Study material: Begin

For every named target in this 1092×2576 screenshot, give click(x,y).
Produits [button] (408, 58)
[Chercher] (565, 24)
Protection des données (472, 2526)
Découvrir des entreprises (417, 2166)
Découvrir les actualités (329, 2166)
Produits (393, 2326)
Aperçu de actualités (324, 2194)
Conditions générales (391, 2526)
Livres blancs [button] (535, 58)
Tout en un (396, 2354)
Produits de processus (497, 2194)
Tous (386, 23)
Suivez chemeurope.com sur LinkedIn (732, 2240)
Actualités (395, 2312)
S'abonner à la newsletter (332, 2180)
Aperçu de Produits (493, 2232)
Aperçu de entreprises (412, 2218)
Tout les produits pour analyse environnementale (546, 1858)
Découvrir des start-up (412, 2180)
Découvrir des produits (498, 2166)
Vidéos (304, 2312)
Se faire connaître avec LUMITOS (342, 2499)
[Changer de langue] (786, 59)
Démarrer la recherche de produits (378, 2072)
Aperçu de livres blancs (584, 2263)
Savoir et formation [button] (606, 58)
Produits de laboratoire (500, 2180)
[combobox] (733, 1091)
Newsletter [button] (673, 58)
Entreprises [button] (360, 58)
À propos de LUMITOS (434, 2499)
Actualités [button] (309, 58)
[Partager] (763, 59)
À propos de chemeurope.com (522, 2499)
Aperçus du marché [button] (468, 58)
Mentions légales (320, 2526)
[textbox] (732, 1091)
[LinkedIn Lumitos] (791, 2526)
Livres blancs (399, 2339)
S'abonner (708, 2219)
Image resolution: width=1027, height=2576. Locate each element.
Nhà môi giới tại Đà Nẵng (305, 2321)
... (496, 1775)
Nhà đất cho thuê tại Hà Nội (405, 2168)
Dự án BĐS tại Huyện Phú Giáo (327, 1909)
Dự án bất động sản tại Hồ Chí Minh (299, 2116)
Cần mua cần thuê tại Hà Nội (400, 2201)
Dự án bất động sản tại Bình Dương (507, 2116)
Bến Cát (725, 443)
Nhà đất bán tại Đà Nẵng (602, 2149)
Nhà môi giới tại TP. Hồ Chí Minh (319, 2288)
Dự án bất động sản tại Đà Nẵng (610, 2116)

Study material: End

All entries are to be output exactly as they stand.

For every named target in this 1092×2576 screenshot, give click(x,y).
Produits [button] (408, 58)
[Chercher] (565, 24)
Protection des données (472, 2526)
Découvrir des entreprises (417, 2166)
Découvrir les actualités (329, 2166)
Produits (393, 2326)
Aperçu de actualités (324, 2194)
Conditions générales (391, 2526)
Livres blancs [button] (535, 58)
Tout en un (396, 2354)
Produits de processus (497, 2194)
Tous (386, 23)
Suivez chemeurope.com sur LinkedIn (732, 2240)
Actualités (395, 2312)
S'abonner à la newsletter (332, 2180)
Aperçu de Produits (493, 2232)
Aperçu de entreprises (412, 2218)
Tout les produits pour analyse environnementale (546, 1858)
Découvrir des start-up (412, 2180)
Découvrir des produits (498, 2166)
Vidéos (304, 2312)
Se faire connaître avec LUMITOS (342, 2499)
[Changer de langue] (786, 59)
Démarrer la recherche de produits (378, 2072)
Aperçu de livres blancs (584, 2263)
Savoir et formation [button] (606, 58)
Produits de laboratoire (500, 2180)
[combobox] (733, 1091)
Newsletter [button] (673, 58)
Entreprises [button] (360, 58)
À propos de LUMITOS (434, 2499)
Actualités [button] (309, 58)
[Partager] (763, 59)
À propos de chemeurope.com (522, 2499)
Aperçus du marché [button] (468, 58)
Mentions légales (320, 2526)
[textbox] (732, 1091)
[LinkedIn Lumitos] (791, 2526)
Livres blancs (399, 2339)
S'abonner (708, 2219)
Image resolution: width=1027, height=2576. Locate each element.
Nhà môi giới tại Đà Nẵng (305, 2321)
... (496, 1775)
Nhà đất cho thuê tại Hà Nội (405, 2168)
Dự án BĐS tại Huyện Phú Giáo (327, 1909)
Dự án bất động sản tại Hồ Chí Minh (299, 2116)
Cần mua cần thuê tại Hà Nội (400, 2201)
Dự án bất động sản tại Bình Dương (507, 2116)
Bến Cát (725, 443)
Nhà đất bán tại Đà Nẵng (602, 2149)
Nhà môi giới tại TP. Hồ Chí Minh (319, 2288)
Dự án bất động sản tại Đà Nẵng (610, 2116)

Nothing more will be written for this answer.